Y esta vez, con la misma claridad que una cotorra o un cuervo con la lengua partida, las palabras sonaron, inconfundibles: «No es un cementerio de verdad». Los ojos tenían la mirada extraviada y derrames de sangre; la boca se abría en una gran sonrisa de carpa muerta.
El horror traspasó el cuerpo de Louis atenazándole el corazón con unos dedos helados. Él se sentía más y más pequeño, hasta que no pensó más que en salir corriendo para escapar de aquella cabeza parlante, ensangrentada y rota, que yacía en el suelo de la sala de espera de la enfermería. Él no era hombre de profundos principios religiosos, ni se sentía atraído por supersticiones ni ocultismos. No estaba preparado para aquello, fuese lo que fuese.
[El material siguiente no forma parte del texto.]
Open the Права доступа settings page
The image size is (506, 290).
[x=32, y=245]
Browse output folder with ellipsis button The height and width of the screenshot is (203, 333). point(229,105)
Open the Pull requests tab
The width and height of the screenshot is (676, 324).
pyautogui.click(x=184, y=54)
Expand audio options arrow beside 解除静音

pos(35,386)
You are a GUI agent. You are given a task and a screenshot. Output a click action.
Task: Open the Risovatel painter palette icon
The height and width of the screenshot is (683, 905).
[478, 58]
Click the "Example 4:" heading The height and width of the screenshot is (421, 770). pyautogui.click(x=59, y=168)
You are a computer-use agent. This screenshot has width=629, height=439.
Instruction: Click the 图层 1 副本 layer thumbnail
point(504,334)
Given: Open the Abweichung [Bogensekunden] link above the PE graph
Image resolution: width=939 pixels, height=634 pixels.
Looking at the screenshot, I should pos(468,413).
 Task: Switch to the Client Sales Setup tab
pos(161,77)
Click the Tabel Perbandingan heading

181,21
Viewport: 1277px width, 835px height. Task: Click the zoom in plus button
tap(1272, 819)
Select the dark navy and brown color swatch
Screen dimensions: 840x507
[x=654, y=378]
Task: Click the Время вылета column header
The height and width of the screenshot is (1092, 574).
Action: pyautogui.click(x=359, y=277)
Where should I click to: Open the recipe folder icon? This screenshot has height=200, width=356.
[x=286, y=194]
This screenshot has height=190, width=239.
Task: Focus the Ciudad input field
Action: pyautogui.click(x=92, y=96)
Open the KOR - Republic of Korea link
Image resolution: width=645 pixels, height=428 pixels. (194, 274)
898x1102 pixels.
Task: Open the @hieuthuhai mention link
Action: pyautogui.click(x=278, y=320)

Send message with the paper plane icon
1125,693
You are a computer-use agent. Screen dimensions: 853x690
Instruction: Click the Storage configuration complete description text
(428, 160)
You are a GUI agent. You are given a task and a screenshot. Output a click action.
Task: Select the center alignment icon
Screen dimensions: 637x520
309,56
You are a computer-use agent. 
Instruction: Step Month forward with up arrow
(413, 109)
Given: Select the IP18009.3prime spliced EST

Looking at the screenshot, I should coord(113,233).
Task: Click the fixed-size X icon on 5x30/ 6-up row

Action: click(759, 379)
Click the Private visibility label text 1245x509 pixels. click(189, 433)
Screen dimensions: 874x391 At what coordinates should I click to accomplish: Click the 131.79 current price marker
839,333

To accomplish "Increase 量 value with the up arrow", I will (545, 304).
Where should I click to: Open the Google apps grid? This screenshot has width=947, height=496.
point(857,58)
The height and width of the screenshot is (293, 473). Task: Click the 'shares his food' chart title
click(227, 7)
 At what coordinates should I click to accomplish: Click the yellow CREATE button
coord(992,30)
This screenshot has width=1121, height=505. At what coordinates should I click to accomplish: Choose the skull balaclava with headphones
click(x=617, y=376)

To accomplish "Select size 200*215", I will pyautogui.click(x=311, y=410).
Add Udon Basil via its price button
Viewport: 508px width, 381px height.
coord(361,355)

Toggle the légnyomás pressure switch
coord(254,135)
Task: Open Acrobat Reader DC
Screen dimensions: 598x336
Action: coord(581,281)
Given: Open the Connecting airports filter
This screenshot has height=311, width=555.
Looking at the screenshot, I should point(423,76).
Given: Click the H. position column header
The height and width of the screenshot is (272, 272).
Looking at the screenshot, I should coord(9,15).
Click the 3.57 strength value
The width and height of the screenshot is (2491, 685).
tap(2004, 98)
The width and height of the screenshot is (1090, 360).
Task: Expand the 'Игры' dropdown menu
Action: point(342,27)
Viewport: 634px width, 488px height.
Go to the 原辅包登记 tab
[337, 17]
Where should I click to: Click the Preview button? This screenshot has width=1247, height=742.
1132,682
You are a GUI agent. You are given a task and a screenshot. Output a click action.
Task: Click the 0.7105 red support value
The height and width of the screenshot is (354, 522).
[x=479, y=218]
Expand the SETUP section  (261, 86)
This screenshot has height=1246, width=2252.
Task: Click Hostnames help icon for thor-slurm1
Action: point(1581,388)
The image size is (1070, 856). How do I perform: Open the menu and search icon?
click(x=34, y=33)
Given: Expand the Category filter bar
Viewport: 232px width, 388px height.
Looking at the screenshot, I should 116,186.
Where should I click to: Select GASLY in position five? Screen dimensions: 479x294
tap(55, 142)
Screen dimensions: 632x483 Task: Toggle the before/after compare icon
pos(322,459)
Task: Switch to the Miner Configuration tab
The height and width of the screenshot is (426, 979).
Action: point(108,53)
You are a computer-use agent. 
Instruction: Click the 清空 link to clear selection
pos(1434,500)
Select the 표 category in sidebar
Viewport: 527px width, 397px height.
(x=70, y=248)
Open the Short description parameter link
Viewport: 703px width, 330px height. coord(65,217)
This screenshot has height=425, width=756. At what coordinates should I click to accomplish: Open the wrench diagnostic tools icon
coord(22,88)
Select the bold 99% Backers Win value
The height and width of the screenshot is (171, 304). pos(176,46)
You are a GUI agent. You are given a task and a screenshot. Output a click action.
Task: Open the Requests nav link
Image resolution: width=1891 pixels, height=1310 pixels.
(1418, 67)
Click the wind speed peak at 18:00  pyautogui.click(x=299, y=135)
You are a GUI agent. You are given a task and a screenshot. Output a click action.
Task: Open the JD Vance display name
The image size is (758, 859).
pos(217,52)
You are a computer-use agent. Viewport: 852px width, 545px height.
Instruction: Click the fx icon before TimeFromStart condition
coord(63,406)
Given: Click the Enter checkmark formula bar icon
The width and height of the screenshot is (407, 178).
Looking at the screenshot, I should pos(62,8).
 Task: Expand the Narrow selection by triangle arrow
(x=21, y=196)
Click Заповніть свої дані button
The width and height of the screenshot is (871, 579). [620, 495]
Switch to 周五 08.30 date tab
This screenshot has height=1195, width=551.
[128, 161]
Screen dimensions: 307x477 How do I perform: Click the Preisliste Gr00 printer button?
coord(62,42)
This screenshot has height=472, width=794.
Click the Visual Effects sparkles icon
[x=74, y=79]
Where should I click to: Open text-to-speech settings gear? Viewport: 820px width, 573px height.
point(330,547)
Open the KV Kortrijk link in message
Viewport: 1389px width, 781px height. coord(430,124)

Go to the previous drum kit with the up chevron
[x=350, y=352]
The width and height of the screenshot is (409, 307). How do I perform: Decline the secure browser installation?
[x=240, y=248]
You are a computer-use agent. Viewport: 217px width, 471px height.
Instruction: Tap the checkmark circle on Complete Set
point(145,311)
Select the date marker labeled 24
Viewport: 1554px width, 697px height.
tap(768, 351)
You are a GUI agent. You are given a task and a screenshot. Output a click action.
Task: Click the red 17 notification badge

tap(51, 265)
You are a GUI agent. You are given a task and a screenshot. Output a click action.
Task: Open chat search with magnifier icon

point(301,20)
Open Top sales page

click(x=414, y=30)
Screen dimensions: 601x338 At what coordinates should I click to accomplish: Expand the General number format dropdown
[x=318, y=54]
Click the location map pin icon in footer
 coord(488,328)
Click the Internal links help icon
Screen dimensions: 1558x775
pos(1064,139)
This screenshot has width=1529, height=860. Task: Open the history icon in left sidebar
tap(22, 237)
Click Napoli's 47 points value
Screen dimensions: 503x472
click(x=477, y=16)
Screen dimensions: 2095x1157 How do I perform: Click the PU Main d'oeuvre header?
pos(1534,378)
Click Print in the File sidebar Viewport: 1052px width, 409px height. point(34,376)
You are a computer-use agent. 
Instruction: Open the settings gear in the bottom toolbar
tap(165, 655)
Sobreponiéndose con todas sus fuerzas al impulso de echar a correr, se obligó a inclinarse más aún hacia el herido.
—¿Qué has dicho? —preguntó.
Aquella sonrisa. Qué espanto.
—El fondo del corazón humano es aún más árido, Louis —susurró el muchacho—. El hombre siembra sólo aquello que puede. Y lo cuida.
«Louis —pensó él, sin oír nada más después de su nombre—. ¡Oh, Dios mío, sabe cómo me llamo!».
—¿Quién eres? —preguntó Louis con voz temblona—. ¿Quién eres?
—Indio trae pescado.
—¿Cómo sabes mi…?
—Apártate de nosotros. Sabemos…
—¿Vosotros?
—«Caa» —hizo el muchacho, y ahora a Louis le pareció que el aliento le olía a muerte; lesiones internas, arritmia, fallo, ruina.
—¿Qué? —De buena gana le hubiera sacudido por un hombro.
El muchacho de los «shorts» rojos se estremeció de pies a cabeza. De pronto, pareció quedar congelado, con todos los músculos en tensión. Durante un momento, sus ojos miraron a Louis sin aquella expresión ausente. Entonces se relajó bruscamente. Olía muy mal. Louis pensó que iba a volver a hablar, que tenía que volver a hablar. Pero los ojos volvieron a perderse en el vacío, vidriosos… El hombre había muerto.
Louis se sentó sobre sus talones, con toda la ropa pegada al cuerpo. Estaba empapado en sudor. Se le nubló la vista y las imágenes empezaron a ladearse. Al darse cuenta de lo que le ocurría, se volvió, se puso la cabeza entre las rodillas y se oprimió las encías con las uñas del pulgar y del índice hasta hacerlas sangrar.
Al cabo de un momento, el entorno volvió a despejarse.